WHAT NEEDS TO BE DONE: Please update the homework text below by rewriting the passage between "- for unsmoothed" and "up your conclusions.", inclusive, with each "critical analysis" replaced by "careful analysis".

EXCERPT TO READ:
You can modify this depending on how you set up your model.
n: n-gram order of the model
Acknowledgment:
https://towardsdatascience.com/perplexity-intuition-and-derivation-105dd481c8f3
https://courses.cs.washington.edu/courses/csep517/18au/
ChatGPT with GPT-3.5
"""
# FILL IN: Remove any unseen characters from the text that have no unigram probability in the language
N = len(text)
char_probs = []
for i in range(n-1, N):
prefix = text[i-n+1:i]
suffix = text[i]
# FILL IN: look up the probability in the model of the suffix given the prefix
prob =
char_probs.append(math.log2(prob))
neg_log_lik = -1 * sum(char_probs) # negative log-likelihood of the text
ppl = 2 ** (neg_log_lik/(N - n + 1)) # 2 to the power of the negative log likelihood of the words divided by #ngrams
return ppl
- Text generation: For only the unsmoothed bigram and trigram language models trained on English, extend your programs so that you can generate sentences probabilistically from the top-k most likely characters. Vary the k from 1 to a value of your choice. That is, given any English letter(s) as input, your model should continue the sentence with a character sampled from the top-k most likely next characters, weighted by the probabilities of those being the next character from your model. Thus, you will use the previous character for bigrams and previous two characters for trigrams. Your program should continue generating new characters until you have generated a 50 character sentence or you have reached an end-of-sentence token or dead end (no further characters give any probability).
Deliverables for part 2
In your report, include:
- for the bigram and trigram interpolated models of all 3 languages (total of 6 models), the average perplexity score across all lines in the test document, as well as which language each model estimates the test document is written in (has the lowest perplexity).
- for unsmoothed and interpolated English bigram and trigram models (total of 4 models), generated text outputs for the following inputs: 4 prior contexts (single letters) for bigrams and 4 prior contexts (sequences of 2 letters) for trigrams. You can choose which prior contexts to start the generation.
- critical analysis of your language identification results: e.g., why do your perplexity scores tell you what language the test data is written in? what does a comparison of your unigram, bigram, and trigram scores tell you about which performs best? etc.
- critical analysis of your generation results: e.g., are there any difference between the sentences generated by bigrams and trigrams, or by the unsmoothed versus smoothed models? How does a value of \(k=1\) compare with other values? Give examples to back up your conclusions.
Submission
Please submit the following items on Canvas:
- Your report with results and answers to questions in Part 1 and Part 2, named
report_{your pitt email id}_hw3.pdf
. No need to include @pitt.edu, just use the email ID before that part. For example:report_mmy29_hw3.pdf
. - The code of your program
- Model files (ngram probabilities) ideally in a human-readable format (CSV, JSON, etc)
- A
README.txt
file explaining- how to run your code
- the computing environment you used; what programming language and version you used; what packages did you use in case we replicate your experiments (a
requirements.txt
file for setting up the environment may be useful if there are many packages). - any additional resources, references, or web pages you’ve consulted
- any person with whom you’ve discussed the assignment and describe the nature of your discussions
- any generative AI tool used, and how it was used
- any unresolved issues or problems
Grading
This homework assignment is worth 56 points. The grading rubric will be posted on Canvas.
Acknowledgments
This assignment is based on a homework assignment by Prof. Diane Litman.

EXCERPTED RECORDS:
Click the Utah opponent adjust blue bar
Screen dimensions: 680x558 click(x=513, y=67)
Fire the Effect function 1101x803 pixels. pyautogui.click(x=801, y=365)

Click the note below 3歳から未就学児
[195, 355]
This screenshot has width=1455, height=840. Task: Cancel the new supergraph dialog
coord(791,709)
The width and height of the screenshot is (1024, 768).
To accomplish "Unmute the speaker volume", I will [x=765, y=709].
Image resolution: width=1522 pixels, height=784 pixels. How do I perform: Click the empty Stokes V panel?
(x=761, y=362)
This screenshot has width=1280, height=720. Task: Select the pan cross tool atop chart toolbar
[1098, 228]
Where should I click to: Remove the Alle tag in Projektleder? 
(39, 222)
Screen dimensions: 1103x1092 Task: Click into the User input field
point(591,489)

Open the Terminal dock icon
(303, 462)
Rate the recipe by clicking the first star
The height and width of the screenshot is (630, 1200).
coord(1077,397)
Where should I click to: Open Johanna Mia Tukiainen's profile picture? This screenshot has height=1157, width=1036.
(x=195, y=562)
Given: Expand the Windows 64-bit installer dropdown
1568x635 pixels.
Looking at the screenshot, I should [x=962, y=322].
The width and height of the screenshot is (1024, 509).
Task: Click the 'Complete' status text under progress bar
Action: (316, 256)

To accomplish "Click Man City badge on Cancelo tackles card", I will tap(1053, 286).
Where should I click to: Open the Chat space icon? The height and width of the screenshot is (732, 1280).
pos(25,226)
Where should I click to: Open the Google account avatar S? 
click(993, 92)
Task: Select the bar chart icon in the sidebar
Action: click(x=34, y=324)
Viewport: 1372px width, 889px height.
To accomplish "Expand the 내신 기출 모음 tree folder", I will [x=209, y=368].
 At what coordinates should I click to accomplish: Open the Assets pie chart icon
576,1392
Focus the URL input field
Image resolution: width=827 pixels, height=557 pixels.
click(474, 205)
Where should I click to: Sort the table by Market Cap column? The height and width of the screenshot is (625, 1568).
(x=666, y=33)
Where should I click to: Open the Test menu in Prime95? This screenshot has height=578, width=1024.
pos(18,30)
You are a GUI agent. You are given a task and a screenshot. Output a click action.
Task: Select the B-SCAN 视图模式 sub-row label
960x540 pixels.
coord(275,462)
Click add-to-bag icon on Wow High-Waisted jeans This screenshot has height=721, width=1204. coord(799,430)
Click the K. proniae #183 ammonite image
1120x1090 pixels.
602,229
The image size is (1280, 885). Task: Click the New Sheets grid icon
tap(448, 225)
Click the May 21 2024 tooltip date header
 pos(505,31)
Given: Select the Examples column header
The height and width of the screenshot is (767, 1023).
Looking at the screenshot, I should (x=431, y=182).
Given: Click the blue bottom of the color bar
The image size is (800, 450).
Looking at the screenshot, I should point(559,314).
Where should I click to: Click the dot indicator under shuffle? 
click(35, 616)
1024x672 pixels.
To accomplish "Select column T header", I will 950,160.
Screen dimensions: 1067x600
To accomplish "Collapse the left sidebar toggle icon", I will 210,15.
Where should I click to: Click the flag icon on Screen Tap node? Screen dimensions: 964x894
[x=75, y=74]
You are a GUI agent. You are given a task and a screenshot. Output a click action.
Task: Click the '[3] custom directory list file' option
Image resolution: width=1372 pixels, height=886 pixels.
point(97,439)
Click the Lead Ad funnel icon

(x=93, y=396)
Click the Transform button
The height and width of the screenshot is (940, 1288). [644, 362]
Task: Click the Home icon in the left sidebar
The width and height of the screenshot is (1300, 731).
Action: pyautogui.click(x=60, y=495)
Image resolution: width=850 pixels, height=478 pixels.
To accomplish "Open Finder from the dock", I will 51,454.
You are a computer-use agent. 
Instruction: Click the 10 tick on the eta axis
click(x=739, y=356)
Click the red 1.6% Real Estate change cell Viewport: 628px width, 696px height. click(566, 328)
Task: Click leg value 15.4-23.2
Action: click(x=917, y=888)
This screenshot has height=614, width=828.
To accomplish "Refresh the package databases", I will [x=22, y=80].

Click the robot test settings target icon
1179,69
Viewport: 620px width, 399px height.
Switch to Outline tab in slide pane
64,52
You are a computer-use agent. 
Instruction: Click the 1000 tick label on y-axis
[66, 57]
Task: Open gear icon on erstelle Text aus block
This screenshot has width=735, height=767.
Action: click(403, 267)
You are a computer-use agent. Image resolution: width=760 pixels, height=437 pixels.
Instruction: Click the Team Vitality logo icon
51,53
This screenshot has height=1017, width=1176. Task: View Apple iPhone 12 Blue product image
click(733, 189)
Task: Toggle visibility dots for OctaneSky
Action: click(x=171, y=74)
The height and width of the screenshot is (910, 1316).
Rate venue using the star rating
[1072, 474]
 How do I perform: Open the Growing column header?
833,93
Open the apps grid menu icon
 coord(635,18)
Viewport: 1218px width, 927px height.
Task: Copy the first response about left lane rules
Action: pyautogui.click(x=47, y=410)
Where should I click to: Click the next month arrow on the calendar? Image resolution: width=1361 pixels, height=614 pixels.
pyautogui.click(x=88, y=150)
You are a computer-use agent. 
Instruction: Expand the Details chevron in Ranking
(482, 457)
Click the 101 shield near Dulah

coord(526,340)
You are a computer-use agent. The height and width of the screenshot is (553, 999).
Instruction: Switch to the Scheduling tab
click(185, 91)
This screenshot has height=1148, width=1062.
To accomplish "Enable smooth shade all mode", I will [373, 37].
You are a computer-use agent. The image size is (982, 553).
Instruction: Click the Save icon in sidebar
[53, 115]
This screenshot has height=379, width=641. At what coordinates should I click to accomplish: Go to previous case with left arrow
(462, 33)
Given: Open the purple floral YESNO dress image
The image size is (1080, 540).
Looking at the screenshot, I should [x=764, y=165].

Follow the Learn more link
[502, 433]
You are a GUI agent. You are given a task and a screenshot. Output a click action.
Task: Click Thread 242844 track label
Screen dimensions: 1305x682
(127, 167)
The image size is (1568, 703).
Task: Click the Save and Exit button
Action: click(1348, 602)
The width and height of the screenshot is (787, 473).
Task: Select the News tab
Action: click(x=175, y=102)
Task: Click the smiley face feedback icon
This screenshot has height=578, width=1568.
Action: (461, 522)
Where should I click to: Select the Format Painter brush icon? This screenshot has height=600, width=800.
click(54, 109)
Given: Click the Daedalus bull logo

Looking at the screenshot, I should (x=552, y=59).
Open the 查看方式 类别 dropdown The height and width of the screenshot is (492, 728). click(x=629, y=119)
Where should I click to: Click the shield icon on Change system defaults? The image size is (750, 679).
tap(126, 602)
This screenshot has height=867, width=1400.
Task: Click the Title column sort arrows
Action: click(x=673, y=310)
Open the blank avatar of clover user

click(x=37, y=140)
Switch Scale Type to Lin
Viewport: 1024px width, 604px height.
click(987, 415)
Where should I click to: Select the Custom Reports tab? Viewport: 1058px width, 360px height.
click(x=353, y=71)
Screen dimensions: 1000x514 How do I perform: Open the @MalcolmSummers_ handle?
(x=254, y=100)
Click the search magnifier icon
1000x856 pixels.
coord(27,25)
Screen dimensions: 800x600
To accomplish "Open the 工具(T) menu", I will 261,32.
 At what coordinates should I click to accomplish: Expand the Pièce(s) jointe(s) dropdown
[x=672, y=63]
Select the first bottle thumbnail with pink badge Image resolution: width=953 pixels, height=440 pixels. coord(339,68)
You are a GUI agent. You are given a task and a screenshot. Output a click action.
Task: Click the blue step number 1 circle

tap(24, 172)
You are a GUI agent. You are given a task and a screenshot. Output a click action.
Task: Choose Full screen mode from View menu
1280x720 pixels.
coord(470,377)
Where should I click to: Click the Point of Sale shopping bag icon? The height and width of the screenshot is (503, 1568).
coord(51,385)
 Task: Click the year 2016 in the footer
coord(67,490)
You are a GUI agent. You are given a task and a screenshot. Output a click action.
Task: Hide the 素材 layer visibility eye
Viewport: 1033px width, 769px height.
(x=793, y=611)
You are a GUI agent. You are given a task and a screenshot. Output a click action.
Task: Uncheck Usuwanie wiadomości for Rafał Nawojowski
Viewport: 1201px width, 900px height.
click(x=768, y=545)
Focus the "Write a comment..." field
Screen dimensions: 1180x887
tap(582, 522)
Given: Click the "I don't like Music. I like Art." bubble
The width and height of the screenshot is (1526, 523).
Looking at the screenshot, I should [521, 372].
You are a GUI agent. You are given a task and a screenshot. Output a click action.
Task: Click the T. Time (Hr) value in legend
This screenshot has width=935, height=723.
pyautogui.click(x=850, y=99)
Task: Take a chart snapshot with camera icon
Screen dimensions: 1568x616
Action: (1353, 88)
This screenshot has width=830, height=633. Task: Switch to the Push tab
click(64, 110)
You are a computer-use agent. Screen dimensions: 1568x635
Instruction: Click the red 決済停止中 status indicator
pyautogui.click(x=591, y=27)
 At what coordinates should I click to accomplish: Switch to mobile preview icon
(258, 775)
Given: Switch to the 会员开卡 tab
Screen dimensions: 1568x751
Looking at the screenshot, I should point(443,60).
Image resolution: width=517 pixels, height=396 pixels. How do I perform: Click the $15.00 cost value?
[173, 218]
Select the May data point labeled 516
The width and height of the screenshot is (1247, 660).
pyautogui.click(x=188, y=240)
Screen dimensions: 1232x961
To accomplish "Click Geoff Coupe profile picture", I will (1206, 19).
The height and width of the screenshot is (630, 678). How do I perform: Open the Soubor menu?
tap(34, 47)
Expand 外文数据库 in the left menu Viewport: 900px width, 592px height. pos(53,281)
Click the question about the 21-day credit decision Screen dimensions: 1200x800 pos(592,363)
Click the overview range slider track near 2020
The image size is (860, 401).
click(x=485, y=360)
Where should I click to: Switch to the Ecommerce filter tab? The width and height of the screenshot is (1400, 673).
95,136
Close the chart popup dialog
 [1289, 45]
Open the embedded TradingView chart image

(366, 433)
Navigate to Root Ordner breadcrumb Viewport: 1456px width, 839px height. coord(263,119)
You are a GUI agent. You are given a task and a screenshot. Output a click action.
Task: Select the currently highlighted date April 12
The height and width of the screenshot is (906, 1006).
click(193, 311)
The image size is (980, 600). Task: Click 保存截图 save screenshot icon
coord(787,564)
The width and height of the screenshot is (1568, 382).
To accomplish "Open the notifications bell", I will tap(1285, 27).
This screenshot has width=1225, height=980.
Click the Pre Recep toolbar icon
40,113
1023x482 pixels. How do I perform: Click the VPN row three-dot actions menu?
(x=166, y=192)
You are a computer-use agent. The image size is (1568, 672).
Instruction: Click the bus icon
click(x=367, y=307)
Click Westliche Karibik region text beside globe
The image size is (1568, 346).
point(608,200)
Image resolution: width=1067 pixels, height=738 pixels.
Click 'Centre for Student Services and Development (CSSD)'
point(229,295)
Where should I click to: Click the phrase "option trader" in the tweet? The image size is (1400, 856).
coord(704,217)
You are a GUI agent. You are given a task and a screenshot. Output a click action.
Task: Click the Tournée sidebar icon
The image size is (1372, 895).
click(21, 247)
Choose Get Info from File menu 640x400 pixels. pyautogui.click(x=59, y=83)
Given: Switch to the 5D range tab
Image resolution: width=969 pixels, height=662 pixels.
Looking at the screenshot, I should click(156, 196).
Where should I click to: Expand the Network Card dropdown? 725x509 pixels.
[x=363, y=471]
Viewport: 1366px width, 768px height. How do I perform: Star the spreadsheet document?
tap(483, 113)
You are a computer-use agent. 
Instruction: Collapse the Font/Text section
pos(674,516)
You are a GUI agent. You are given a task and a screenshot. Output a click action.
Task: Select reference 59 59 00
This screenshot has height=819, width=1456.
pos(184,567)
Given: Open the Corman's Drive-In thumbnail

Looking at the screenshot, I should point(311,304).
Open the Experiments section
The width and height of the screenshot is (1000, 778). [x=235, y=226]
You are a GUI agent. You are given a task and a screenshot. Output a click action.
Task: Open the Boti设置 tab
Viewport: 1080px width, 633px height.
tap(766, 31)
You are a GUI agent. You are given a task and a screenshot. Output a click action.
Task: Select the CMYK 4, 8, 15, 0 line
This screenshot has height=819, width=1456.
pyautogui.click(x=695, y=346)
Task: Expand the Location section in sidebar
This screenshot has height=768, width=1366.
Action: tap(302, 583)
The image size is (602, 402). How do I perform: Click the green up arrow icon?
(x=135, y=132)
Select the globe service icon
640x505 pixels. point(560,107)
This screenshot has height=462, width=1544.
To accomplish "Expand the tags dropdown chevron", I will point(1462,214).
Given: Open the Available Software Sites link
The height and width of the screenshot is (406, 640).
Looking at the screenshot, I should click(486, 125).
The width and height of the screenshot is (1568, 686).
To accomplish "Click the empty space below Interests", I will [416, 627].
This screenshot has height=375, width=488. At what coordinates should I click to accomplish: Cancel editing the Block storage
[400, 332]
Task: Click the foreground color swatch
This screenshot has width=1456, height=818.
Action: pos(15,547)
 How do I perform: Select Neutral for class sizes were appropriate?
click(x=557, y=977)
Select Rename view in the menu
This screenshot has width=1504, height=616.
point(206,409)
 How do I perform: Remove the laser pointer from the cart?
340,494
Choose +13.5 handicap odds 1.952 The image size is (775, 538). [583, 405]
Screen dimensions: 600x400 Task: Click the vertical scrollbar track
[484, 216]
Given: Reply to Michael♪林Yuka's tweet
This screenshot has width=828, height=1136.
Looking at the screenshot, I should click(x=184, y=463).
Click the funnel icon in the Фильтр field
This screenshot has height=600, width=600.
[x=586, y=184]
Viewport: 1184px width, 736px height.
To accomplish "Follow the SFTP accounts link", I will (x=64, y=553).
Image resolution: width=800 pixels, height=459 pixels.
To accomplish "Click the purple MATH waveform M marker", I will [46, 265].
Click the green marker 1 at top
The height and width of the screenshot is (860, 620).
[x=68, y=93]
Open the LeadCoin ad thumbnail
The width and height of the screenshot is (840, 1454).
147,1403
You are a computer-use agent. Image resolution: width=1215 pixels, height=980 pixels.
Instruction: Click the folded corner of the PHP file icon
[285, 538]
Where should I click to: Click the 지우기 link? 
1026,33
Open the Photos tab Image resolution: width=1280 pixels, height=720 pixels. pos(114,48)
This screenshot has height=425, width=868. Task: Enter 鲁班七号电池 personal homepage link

SOLUTION TO THE PROBLEM:
- for unsmoothed and interpolated English bigram and trigram models (total of 4 models), generated text outputs for the following inputs: 4 prior contexts (single letters) for bigrams and 4 prior contexts (sequences of 2 letters) for trigrams. You can choose which prior contexts to start the generation.
- careful analysis of your language identification results: e.g., why do your perplexity scores tell you what language the test data is written in? what does a comparison of your unigram, bigram, and trigram scores tell you about which performs best? etc.
- careful analysis of your generation results: e.g., are there any difference between the sentences generated by bigrams and trigrams, or by the unsmoothed versus smoothed models? How does a value of \(k=1\) compare with other values? Give examples to back up your conclusions.